Both girls stared at his smile. Then at each other. Then they both blushed — hard, simultaneously, identically — turned, and ran toward the pool, giggling like teenage girls together in a way that suggested a temporary ceasefire had been declared in favour of shared emotional crisis.
Yuki watched them go. "What was that about?"
No answer. They were already at the water's edge, holding their ring hands up to the light, comparing stones, laughing about something he couldn't hear.
Women are confusing. In every world.
He looked at the pool. Elena was floating with Miri, both of them glowing with a quiet contentment that hadn't been there a month ago. The brunette maid in her dark swimsuit, her daughter wrapped around her — they looked peaceful. Healed. Safe.

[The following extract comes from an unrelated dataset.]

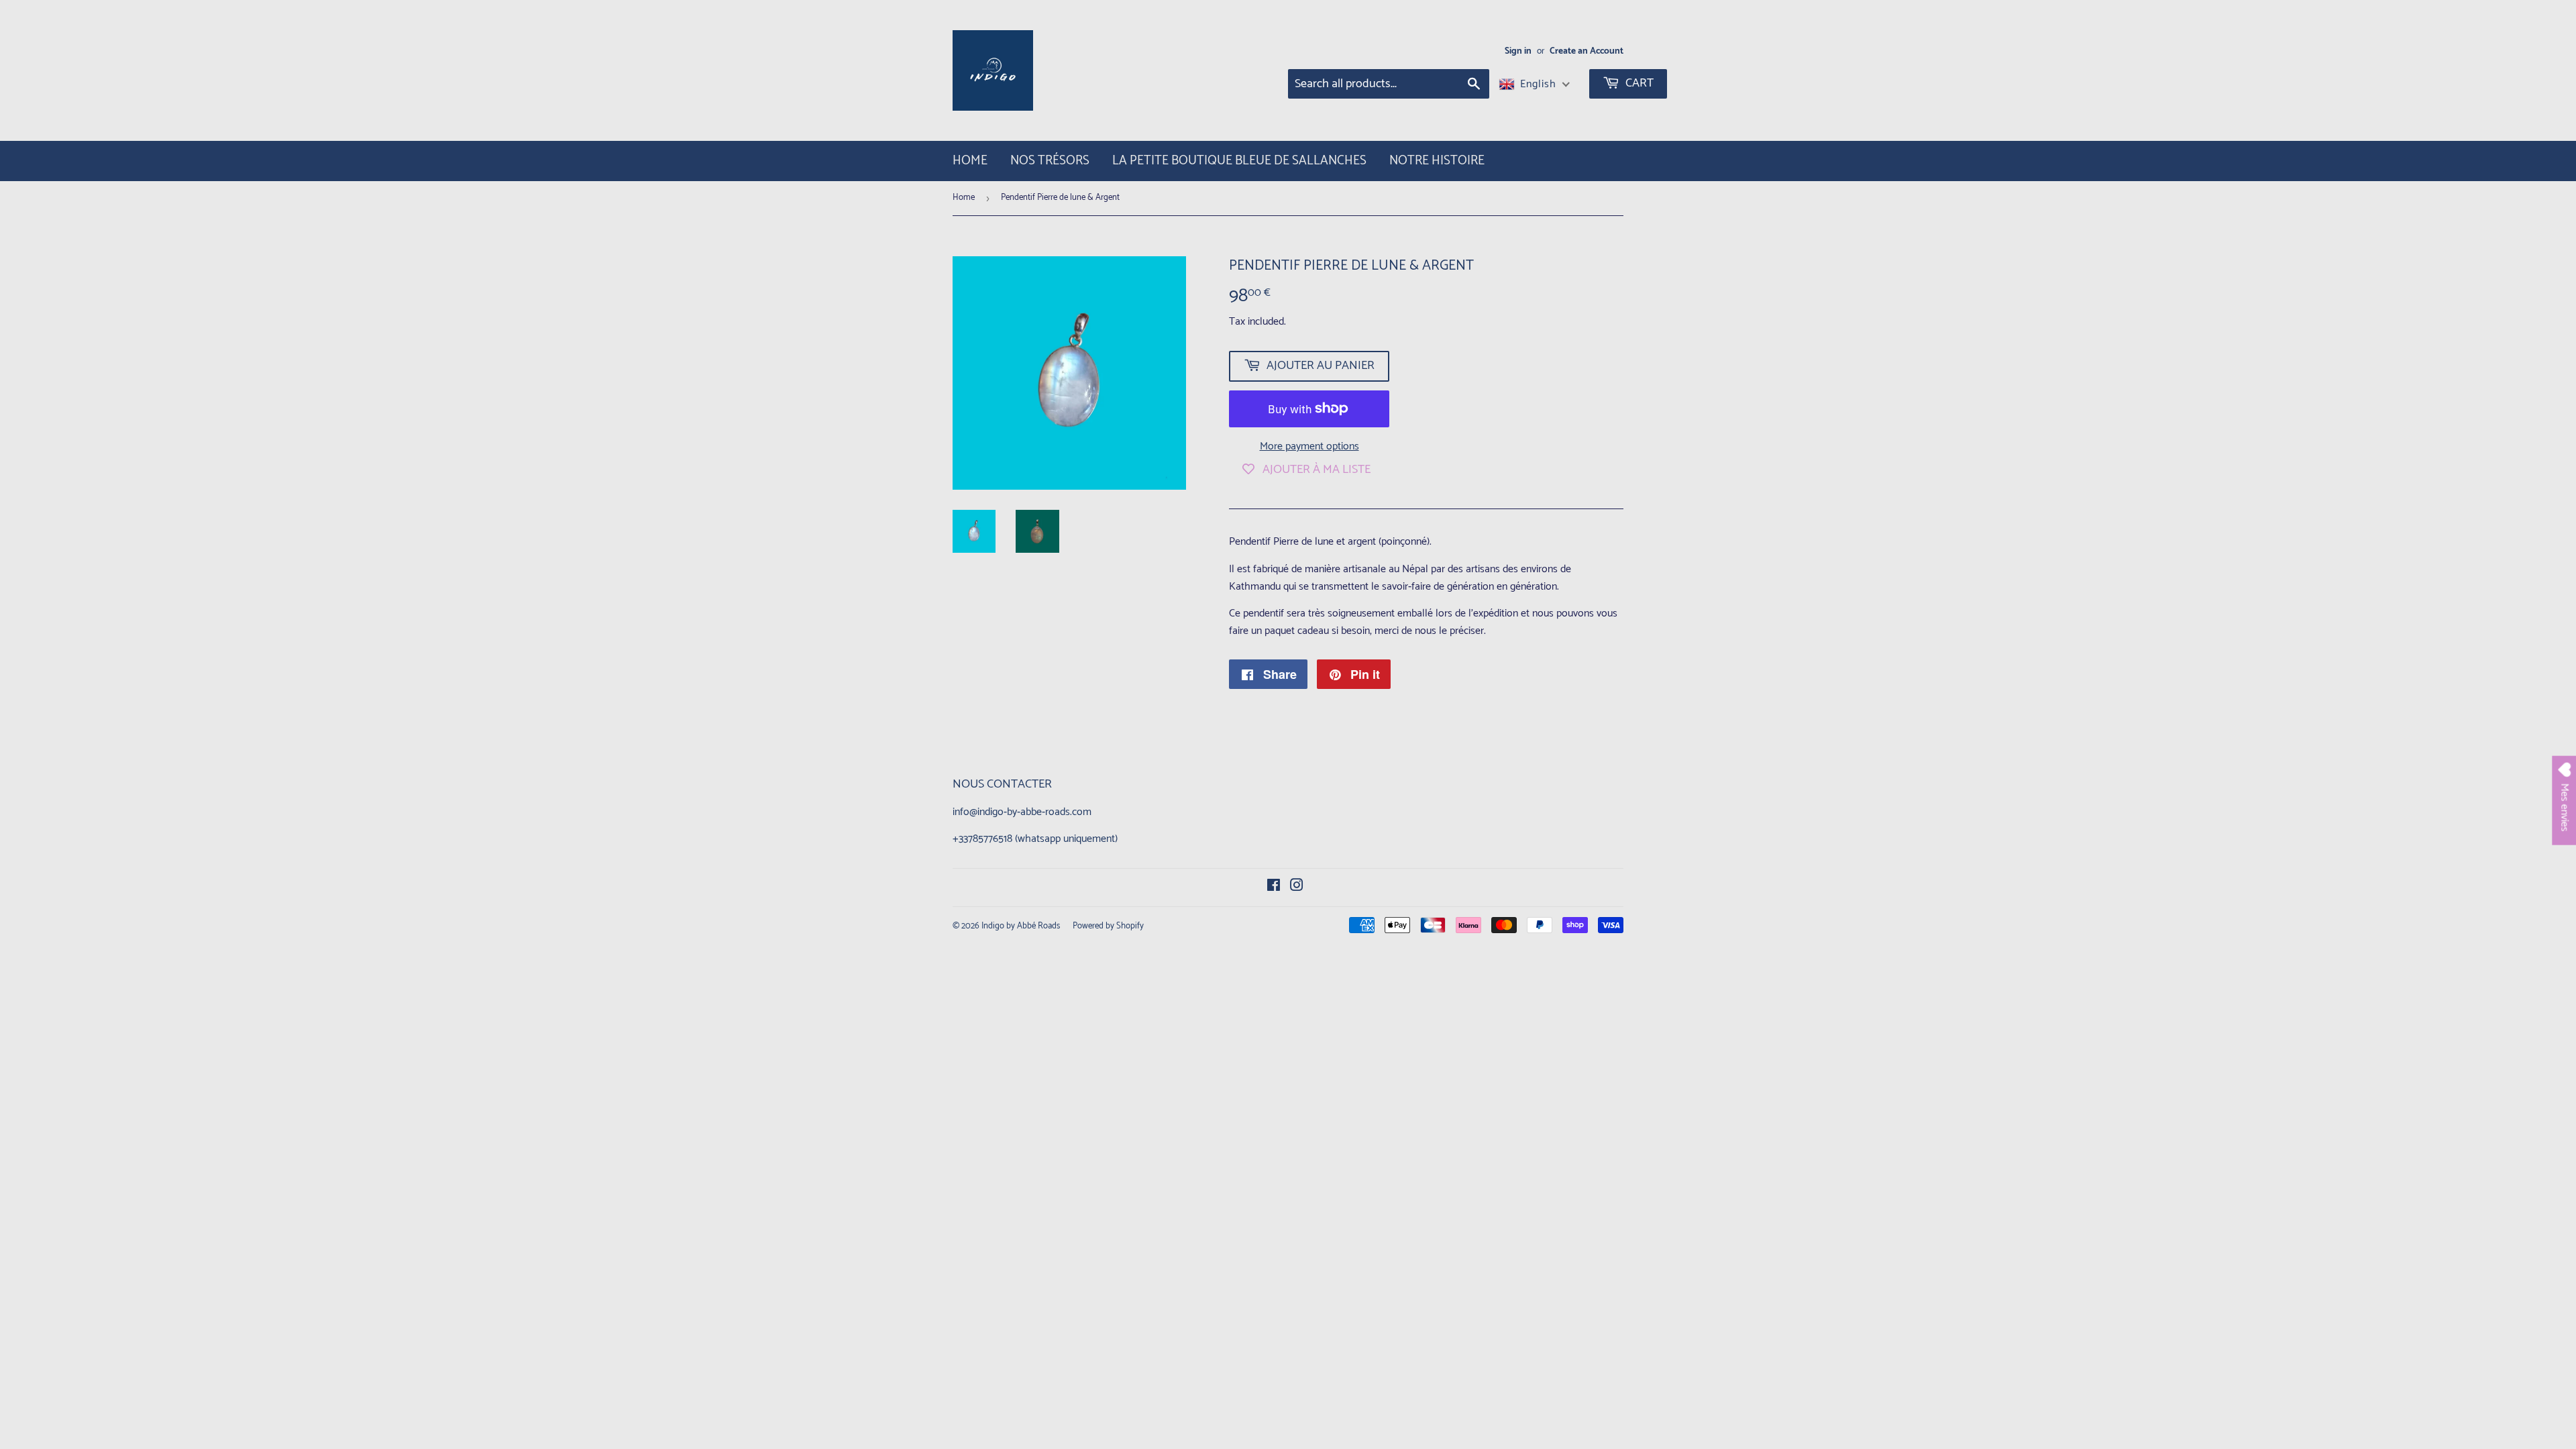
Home (970, 160)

Kana was still air-walking above the homestead, occasionally shouting down updates about what she could see from up there.
Hana had graduated to six daggers and was running the course without missing a single ring.
Lira and Bella were standing in the shallows, rings glinting on their fingers, their earlier rivalry softened into something that looked — if you squinted — like friendship.
Yuki sat on the sand, ate another one of Elena's sandwiches, and thought about how he'd ended up here.
Cute girls surround me. Is mana making everyone more attractive? Or did I just get lucky?
He didn't have an answer. He didn't need one.
He leaned back on the sand, watched the sky, and let the afternoon be exactly what it was — warm, bright, and full of people he loved.